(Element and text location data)
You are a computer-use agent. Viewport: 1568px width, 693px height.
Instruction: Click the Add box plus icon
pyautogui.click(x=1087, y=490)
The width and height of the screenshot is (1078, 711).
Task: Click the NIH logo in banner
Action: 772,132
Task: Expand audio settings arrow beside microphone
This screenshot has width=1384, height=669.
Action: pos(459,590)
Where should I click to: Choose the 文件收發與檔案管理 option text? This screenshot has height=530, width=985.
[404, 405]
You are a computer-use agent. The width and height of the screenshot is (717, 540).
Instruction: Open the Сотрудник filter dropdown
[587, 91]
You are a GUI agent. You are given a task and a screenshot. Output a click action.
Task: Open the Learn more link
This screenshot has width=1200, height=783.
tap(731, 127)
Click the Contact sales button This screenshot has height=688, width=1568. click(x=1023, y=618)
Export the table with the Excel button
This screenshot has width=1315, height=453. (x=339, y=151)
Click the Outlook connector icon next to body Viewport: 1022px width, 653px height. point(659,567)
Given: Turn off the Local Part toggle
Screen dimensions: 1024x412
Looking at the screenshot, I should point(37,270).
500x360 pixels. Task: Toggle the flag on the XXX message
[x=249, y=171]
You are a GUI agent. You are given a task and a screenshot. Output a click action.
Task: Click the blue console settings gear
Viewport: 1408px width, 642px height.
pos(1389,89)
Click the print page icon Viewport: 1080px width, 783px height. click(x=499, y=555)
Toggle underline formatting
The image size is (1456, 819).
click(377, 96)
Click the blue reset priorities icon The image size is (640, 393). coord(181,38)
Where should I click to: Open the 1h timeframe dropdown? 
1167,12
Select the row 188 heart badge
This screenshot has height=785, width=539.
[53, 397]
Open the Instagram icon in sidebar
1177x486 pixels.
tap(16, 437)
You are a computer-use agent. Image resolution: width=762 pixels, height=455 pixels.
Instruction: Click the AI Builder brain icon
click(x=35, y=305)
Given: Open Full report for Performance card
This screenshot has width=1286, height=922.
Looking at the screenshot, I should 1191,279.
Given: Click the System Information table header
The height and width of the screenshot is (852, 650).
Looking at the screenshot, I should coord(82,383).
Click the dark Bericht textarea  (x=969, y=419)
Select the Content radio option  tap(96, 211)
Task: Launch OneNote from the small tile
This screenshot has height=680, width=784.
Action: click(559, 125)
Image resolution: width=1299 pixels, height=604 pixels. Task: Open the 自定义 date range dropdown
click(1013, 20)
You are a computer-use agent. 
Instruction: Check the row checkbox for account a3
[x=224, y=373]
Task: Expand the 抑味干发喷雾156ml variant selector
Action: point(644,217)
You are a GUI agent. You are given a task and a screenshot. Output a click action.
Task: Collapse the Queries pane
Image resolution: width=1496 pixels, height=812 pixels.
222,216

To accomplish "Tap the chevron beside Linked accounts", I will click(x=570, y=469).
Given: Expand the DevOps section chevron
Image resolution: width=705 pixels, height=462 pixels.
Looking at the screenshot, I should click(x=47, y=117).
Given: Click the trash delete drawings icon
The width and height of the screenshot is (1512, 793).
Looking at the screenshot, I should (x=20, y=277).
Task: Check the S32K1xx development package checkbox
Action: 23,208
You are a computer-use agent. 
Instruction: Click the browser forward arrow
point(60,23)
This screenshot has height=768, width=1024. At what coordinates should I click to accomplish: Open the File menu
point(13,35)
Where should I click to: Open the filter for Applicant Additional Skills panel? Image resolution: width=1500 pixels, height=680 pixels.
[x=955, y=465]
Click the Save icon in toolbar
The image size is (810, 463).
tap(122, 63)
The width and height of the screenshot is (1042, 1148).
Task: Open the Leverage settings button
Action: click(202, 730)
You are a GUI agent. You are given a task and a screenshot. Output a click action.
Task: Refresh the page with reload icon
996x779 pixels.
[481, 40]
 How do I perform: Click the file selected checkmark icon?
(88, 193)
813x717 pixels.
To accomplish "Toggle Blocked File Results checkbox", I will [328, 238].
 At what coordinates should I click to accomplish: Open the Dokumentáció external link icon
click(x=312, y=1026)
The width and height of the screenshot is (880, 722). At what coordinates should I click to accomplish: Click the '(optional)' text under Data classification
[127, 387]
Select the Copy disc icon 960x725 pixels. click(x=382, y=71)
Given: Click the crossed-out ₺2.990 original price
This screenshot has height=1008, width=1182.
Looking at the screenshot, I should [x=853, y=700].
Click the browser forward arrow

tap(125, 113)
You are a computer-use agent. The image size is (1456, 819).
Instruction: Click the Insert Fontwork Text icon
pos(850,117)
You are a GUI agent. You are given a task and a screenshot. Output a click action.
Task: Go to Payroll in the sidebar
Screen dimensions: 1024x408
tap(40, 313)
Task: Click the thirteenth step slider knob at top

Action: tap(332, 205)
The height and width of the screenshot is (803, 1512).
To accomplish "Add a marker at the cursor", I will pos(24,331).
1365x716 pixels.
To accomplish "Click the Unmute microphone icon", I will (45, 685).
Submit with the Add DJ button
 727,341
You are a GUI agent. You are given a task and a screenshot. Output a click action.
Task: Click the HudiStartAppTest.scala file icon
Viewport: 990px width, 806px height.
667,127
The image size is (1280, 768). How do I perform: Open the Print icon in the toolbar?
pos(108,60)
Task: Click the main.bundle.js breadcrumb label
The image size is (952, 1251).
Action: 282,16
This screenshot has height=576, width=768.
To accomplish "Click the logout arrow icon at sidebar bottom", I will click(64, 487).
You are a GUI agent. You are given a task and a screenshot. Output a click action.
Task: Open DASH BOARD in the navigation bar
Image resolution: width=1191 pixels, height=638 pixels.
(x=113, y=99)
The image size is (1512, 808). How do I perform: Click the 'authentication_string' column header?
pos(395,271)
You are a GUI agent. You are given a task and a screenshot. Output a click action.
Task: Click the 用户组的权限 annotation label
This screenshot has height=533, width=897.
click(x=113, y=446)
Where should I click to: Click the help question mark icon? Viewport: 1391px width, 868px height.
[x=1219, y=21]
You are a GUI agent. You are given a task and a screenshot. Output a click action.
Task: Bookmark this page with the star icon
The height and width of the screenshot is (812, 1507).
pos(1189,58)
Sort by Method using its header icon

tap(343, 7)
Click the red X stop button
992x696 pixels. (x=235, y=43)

Stated task:
Reproduce the material above line for line, without changing anything.

Output for this task:
You are a computer-use agent. Viewport: 1568px width, 693px height.
Instruction: Click the Add box plus icon
pyautogui.click(x=1087, y=490)
The width and height of the screenshot is (1078, 711).
Task: Click the NIH logo in banner
Action: 772,132
Task: Expand audio settings arrow beside microphone
This screenshot has width=1384, height=669.
Action: pos(459,590)
Where should I click to: Choose the 文件收發與檔案管理 option text? This screenshot has height=530, width=985.
[404, 405]
You are a computer-use agent. The width and height of the screenshot is (717, 540).
Instruction: Open the Сотрудник filter dropdown
[587, 91]
You are a GUI agent. You are given a task and a screenshot. Output a click action.
Task: Open the Learn more link
This screenshot has width=1200, height=783.
tap(731, 127)
Click the Contact sales button This screenshot has height=688, width=1568. click(x=1023, y=618)
Export the table with the Excel button
This screenshot has width=1315, height=453. (x=339, y=151)
Click the Outlook connector icon next to body Viewport: 1022px width, 653px height. point(659,567)
Given: Turn off the Local Part toggle
Screen dimensions: 1024x412
Looking at the screenshot, I should point(37,270).
500x360 pixels. Task: Toggle the flag on the XXX message
[x=249, y=171]
You are a GUI agent. You are given a task and a screenshot. Output a click action.
Task: Click the blue console settings gear
Viewport: 1408px width, 642px height.
pos(1389,89)
Click the print page icon Viewport: 1080px width, 783px height. click(x=499, y=555)
Toggle underline formatting
The image size is (1456, 819).
click(377, 96)
Click the blue reset priorities icon The image size is (640, 393). coord(181,38)
Where should I click to: Open the 1h timeframe dropdown? 
1167,12
Select the row 188 heart badge
This screenshot has height=785, width=539.
[53, 397]
Open the Instagram icon in sidebar
1177x486 pixels.
tap(16, 437)
You are a computer-use agent. Image resolution: width=762 pixels, height=455 pixels.
Instruction: Click the AI Builder brain icon
click(x=35, y=305)
Given: Open Full report for Performance card
This screenshot has width=1286, height=922.
Looking at the screenshot, I should 1191,279.
Given: Click the System Information table header
The height and width of the screenshot is (852, 650).
Looking at the screenshot, I should coord(82,383).
Click the dark Bericht textarea  (x=969, y=419)
Select the Content radio option  tap(96, 211)
Task: Launch OneNote from the small tile
This screenshot has height=680, width=784.
Action: click(559, 125)
Image resolution: width=1299 pixels, height=604 pixels. Task: Open the 自定义 date range dropdown
click(1013, 20)
You are a computer-use agent. 
Instruction: Check the row checkbox for account a3
[x=224, y=373]
Task: Expand the 抑味干发喷雾156ml variant selector
Action: point(644,217)
You are a GUI agent. You are given a task and a screenshot. Output a click action.
Task: Collapse the Queries pane
Image resolution: width=1496 pixels, height=812 pixels.
222,216

To accomplish "Tap the chevron beside Linked accounts", I will click(x=570, y=469).
Given: Expand the DevOps section chevron
Image resolution: width=705 pixels, height=462 pixels.
Looking at the screenshot, I should click(x=47, y=117).
Given: Click the trash delete drawings icon
The width and height of the screenshot is (1512, 793).
Looking at the screenshot, I should (x=20, y=277).
Task: Check the S32K1xx development package checkbox
Action: 23,208
You are a computer-use agent. 
Instruction: Click the browser forward arrow
point(60,23)
This screenshot has height=768, width=1024. At what coordinates should I click to accomplish: Open the File menu
point(13,35)
Where should I click to: Open the filter for Applicant Additional Skills panel? Image resolution: width=1500 pixels, height=680 pixels.
[x=955, y=465]
Click the Save icon in toolbar
The image size is (810, 463).
tap(122, 63)
The width and height of the screenshot is (1042, 1148).
Task: Open the Leverage settings button
Action: click(202, 730)
You are a GUI agent. You are given a task and a screenshot. Output a click action.
Task: Refresh the page with reload icon
996x779 pixels.
[481, 40]
 How do I perform: Click the file selected checkmark icon?
(88, 193)
813x717 pixels.
To accomplish "Toggle Blocked File Results checkbox", I will [328, 238].
 At what coordinates should I click to accomplish: Open the Dokumentáció external link icon
click(x=312, y=1026)
The width and height of the screenshot is (880, 722). At what coordinates should I click to accomplish: Click the '(optional)' text under Data classification
[127, 387]
Select the Copy disc icon 960x725 pixels. click(x=382, y=71)
Given: Click the crossed-out ₺2.990 original price
This screenshot has height=1008, width=1182.
Looking at the screenshot, I should [x=853, y=700].
Click the browser forward arrow

tap(125, 113)
You are a computer-use agent. The image size is (1456, 819).
Instruction: Click the Insert Fontwork Text icon
pos(850,117)
You are a GUI agent. You are given a task and a screenshot. Output a click action.
Task: Go to Payroll in the sidebar
Screen dimensions: 1024x408
tap(40, 313)
Task: Click the thirteenth step slider knob at top

Action: tap(332, 205)
The height and width of the screenshot is (803, 1512).
To accomplish "Add a marker at the cursor", I will pos(24,331).
1365x716 pixels.
To accomplish "Click the Unmute microphone icon", I will (45, 685).
Submit with the Add DJ button
 727,341
You are a GUI agent. You are given a task and a screenshot. Output a click action.
Task: Click the HudiStartAppTest.scala file icon
Viewport: 990px width, 806px height.
667,127
The image size is (1280, 768). How do I perform: Open the Print icon in the toolbar?
pos(108,60)
Task: Click the main.bundle.js breadcrumb label
The image size is (952, 1251).
Action: 282,16
This screenshot has height=576, width=768.
To accomplish "Click the logout arrow icon at sidebar bottom", I will click(64, 487).
You are a GUI agent. You are given a task and a screenshot. Output a click action.
Task: Open DASH BOARD in the navigation bar
Image resolution: width=1191 pixels, height=638 pixels.
(x=113, y=99)
The image size is (1512, 808). How do I perform: Click the 'authentication_string' column header?
pos(395,271)
You are a GUI agent. You are given a task and a screenshot. Output a click action.
Task: Click the 用户组的权限 annotation label
This screenshot has height=533, width=897.
click(x=113, y=446)
Where should I click to: Click the help question mark icon? Viewport: 1391px width, 868px height.
[x=1219, y=21]
You are a GUI agent. You are given a task and a screenshot. Output a click action.
Task: Bookmark this page with the star icon
The height and width of the screenshot is (812, 1507).
pos(1189,58)
Sort by Method using its header icon

tap(343, 7)
Click the red X stop button
992x696 pixels. (x=235, y=43)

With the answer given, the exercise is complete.